One of Stax's clients was StoneRiver Pharmacy Solutions. "I had done a lot of the analysis for that project. I could talk to the data well," Anderson said.
And that's when others started talking about Anderson to Sisson, who was then StoneRiver's co-CEO.
"I actually reached out to one of Joe's former colleagues about how I should approach this search," said Sisson.
"He said, 'Well, why don't you try and get Joe onboard?' "
And that is what Sisson did.
When StoneRiver merged with Westerville, Ohio-based Progressive Medical in 2010, the stage was set for Anderson to take a title at Progressive.
Sisson is thankful he has Anderson because he thinks what Progressive and others are trying to accomplish is not easy.
"There has been very little true innovation in this market," Sisson said.
"I look at some of the solutions out there and I see a lot of tired, rehashed, re-skinned approaches to the same old problems," Sisson said.
"If we had not been able to get Joe onboard, I don't think we would be where we are now," Sisson said.

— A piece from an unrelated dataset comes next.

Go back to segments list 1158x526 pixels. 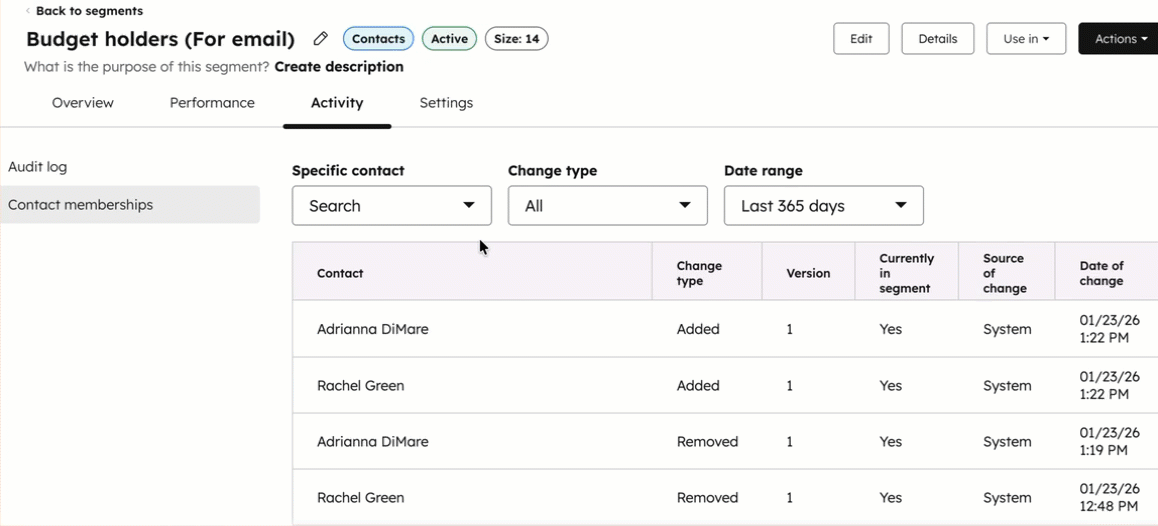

For his part, Anderson is glad to have in Sisson a leader who "gets it," a leader who realizes that top-down commitment to getting clean data and having the right approach to the use of predictors is how the battle against raging workers' comp costs will in part be won.
"Emry had a vision at StoneRiver for how he wanted to make analytics a core competency and needing somebody who was familiar with the data and could grow with the company and see his long-term vision on that," Anderson said.
"At the highest level, having somebody who is committed to analytics like that is rare."